John Heartfield

John Heartfield: Hurrah, Die Butter Ist Alle! (1935)John Heartfield: 5 fingers make a hand! With these 5 grab the enemy! (1928)John Heartfield: Justice and the Executioner The Dada painters and poets aren’t exactly on the tip of people’s tongues these days. Styles and tastes change, and what seemed fresh and shocking in 1920 doesn’t have the same impact now that it did then. Hell, things done more recently than that don’t shock like they used to, either. Just ask Damien Hirst.

But as I was saying. John Heartfield (1891-1968) has faded into obscurity, known mostly to art history students, artists, and a handful of other people. It’s a shame, really, because Heartfield presaged some of the methods, and the esthetic, of Pop art, influenced his contemporaries, and helped–whether he either realized it, wanted it, or not–to usher in a breed of contemporary artists (Cindy Sherman comes to mind) who would mine the same vein that Heartfield did, but without his insight or mordant humor.

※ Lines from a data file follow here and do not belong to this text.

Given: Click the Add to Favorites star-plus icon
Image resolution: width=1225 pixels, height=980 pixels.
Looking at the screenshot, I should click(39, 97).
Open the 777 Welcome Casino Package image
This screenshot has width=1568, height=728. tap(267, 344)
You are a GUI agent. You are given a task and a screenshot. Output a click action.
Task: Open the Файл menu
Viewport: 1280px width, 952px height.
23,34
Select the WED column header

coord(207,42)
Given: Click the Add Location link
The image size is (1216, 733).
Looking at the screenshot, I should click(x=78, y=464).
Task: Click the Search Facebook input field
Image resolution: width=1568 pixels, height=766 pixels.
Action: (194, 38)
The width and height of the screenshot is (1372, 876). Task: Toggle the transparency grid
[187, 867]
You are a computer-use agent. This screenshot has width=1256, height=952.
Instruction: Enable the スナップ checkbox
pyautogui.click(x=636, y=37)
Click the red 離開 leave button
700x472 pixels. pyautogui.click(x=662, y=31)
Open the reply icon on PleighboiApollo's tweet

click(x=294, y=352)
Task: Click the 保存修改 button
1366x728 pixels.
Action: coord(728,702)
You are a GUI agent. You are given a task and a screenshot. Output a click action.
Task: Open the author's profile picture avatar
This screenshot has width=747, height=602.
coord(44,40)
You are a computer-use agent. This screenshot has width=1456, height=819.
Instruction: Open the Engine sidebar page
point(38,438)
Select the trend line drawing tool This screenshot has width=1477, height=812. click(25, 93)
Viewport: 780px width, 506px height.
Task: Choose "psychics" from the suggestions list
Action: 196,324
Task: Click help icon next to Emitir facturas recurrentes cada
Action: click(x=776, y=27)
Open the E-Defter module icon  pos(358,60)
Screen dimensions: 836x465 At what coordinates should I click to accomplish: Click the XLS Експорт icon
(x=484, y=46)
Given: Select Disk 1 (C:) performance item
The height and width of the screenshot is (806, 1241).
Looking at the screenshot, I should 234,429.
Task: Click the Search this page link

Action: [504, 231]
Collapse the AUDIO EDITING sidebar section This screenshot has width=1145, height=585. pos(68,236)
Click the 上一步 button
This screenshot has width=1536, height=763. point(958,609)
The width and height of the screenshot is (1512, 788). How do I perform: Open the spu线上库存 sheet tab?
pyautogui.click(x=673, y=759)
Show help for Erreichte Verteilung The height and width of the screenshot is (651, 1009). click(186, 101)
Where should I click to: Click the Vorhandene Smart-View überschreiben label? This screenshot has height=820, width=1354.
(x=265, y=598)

Heartfield was born Helmut Herzfelde, anglicizing his name as a gesture of solidarity with, and to protest the demonization of, the English during the First World War. He soon fell in with other expatriate artists who congregated in Zurich, including Georg Grosz. The period between wars saw him engaged as an illustrator and photomonteur, designing book covers (especially for his brother Wieland Herzfelde’s Malik Verlag publishing house) and magazine covers, the latter most memorably for the Arbeiter-Illustrierte-Zeitung (AIZ). When Hitler came to power in 1933, he fled Germany for Czechoslovakia, fleeing there in turn for England when it became clear that country would be taken over. After the Second World War, he returned to the GDR, continuing to work both in print and in theater (the artist also had a long friendship with Bertolt Brecht).

Heartfield was nothing if not a skilled propagandist. Hurrah, Die Butter ist Alle! (Hooray, the Butter’s Gone!), for instance, picks apart Nazi propaganda techniques while being itself a masterful work of propaganda. He also produced pieces on the Reichstag fire, Hitler’s oratory, and the dictator’s financiers, as well as propaganda for the German Communist Party. If fault can be found in Heartfield’s works, it’s not so much in their construction, which was innovative, or in their subject matter, which was incendiary. It was, rather, in their timing. Like so many in Germany, and especially on the German left, Heartfield didn’t take Hitler nearly seriously enough. His bile, and his art, wouldn’t be focused on the Austrian corporal ’til it was too late to have much effect.

To find out more on Heartfield, probably the single best monograph I’ve read is John Willett’s Heartfield Versus Hitler, which is amply illustrated and provides intelligent commentary on the artist’s works and life. Mention can also be found in two anthologies of the Dada artists in general, Robert Motherwell’s seminal The Dada Painters and Poets, and the more recent Dada: Zurich, Berlin, Hanover, Cologne, New York, Paris, edited by Leah Dickermann, which is an exhaustive, well-balanced, and well-researched survey.

On the web, probably the single best place to find out more on Heartfield and his works is the Heartfield Archive on the Towson University website. The Wikipedia entry on the artist isn’t half bad either. Whether your interest is in the Weimar Republic, Dada, Pop Art, collage, or any number of other things, the artist and his work bear further exploration.